Stored records:
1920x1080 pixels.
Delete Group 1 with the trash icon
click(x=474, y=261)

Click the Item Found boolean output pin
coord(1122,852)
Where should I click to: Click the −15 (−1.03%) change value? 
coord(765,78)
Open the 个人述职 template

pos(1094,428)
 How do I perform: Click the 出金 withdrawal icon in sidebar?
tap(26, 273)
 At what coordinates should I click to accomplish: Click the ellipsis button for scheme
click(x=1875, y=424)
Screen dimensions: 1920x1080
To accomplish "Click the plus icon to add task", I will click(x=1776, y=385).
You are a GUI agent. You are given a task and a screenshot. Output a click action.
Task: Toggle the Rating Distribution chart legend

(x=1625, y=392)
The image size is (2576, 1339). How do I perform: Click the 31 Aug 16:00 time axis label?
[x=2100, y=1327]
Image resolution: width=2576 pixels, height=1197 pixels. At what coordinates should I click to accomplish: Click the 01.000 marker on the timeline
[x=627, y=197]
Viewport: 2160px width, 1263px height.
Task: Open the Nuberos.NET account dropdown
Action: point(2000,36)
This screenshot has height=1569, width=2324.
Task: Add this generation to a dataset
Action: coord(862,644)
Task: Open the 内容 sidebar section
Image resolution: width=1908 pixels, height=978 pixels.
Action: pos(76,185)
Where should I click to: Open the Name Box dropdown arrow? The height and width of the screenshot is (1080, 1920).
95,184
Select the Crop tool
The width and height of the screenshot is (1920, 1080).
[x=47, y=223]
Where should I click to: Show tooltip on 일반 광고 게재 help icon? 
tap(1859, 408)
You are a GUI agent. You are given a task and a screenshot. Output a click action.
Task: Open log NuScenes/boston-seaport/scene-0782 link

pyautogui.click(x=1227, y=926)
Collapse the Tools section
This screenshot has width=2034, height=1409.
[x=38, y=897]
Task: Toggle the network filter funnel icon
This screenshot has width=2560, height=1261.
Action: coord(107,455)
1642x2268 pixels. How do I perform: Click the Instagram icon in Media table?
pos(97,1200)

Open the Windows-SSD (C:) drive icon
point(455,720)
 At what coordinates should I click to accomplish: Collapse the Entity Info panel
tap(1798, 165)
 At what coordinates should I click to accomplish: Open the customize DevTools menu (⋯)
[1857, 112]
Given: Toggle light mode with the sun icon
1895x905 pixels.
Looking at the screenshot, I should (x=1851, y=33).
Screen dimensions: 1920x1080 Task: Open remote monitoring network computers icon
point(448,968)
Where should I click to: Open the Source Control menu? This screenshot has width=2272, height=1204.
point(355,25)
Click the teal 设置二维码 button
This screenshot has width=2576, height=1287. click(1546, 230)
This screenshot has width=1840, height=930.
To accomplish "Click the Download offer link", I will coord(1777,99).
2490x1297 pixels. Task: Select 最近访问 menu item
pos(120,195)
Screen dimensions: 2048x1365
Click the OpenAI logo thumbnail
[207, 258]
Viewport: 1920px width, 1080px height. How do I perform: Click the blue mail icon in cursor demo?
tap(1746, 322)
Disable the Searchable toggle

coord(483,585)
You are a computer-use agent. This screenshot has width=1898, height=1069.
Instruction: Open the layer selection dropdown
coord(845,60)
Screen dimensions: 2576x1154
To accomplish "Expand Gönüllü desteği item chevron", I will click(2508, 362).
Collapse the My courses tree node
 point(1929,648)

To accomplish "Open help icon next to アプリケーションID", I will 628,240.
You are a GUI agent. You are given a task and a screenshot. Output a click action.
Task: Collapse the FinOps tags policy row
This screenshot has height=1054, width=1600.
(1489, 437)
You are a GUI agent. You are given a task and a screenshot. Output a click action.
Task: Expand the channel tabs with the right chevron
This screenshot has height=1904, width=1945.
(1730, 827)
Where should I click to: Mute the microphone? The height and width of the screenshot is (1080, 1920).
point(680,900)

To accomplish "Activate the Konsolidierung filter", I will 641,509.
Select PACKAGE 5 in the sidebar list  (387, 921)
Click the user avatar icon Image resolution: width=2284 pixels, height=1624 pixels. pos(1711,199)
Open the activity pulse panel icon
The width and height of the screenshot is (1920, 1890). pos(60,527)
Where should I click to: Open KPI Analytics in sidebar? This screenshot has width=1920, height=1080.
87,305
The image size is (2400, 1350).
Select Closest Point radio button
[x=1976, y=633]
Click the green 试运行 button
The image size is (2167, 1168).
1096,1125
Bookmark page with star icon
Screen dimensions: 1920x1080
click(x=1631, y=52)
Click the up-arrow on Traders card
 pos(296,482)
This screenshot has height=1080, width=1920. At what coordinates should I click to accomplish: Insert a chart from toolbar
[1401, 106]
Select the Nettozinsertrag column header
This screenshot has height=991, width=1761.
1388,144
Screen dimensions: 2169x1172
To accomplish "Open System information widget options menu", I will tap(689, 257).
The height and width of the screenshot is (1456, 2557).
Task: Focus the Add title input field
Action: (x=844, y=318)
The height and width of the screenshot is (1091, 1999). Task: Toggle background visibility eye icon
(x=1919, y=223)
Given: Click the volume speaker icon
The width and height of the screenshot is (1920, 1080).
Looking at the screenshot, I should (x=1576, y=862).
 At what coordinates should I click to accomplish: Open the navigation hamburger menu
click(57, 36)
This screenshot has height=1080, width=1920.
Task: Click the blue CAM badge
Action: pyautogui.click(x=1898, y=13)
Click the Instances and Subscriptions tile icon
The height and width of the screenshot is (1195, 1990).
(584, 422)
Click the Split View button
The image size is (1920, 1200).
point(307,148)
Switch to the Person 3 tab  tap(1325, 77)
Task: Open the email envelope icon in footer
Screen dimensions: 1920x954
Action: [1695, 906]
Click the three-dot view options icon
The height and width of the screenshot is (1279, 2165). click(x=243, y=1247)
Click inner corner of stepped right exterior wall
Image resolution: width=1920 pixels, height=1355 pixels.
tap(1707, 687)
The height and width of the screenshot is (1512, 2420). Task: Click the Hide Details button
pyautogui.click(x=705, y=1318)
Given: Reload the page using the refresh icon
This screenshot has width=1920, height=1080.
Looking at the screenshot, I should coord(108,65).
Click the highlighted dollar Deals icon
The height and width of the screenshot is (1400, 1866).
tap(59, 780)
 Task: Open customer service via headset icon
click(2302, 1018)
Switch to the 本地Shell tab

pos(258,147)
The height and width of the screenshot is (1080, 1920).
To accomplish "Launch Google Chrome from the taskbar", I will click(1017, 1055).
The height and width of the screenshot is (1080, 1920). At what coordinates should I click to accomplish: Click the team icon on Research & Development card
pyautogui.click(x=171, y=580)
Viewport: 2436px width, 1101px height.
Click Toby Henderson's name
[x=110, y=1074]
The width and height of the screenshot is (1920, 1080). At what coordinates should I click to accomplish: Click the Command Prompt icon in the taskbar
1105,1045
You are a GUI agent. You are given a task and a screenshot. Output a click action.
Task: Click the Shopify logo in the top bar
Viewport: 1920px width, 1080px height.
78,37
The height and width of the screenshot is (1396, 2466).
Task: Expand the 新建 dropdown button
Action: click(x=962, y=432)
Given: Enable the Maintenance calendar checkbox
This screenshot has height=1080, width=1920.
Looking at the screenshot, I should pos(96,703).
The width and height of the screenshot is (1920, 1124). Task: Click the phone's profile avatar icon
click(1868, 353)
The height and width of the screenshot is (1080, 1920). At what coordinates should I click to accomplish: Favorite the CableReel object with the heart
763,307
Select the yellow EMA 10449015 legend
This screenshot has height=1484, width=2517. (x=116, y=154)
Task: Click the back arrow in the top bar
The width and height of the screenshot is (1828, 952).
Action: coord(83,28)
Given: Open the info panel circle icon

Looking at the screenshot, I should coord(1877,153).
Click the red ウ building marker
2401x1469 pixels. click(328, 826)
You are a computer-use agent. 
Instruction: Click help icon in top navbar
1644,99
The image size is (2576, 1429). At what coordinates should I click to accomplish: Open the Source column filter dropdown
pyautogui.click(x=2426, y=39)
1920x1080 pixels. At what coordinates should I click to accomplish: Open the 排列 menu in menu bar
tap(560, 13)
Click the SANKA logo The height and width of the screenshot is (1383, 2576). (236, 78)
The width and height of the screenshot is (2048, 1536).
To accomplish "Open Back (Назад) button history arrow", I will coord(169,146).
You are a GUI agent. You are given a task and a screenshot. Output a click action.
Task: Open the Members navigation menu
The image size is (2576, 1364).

→ Work order: Retype exactly the lines above, from the one with "Task: Click the Shopify logo in the top bar" through the one with "Given: Enable the", inclusive.

→ Task solution:
Task: Click the Shopify logo in the top bar
Viewport: 1920px width, 1080px height.
78,37
The height and width of the screenshot is (1396, 2466).
Task: Expand the 新建 dropdown button
Action: click(x=962, y=432)
Given: Enable the Maintenance calendar checkbox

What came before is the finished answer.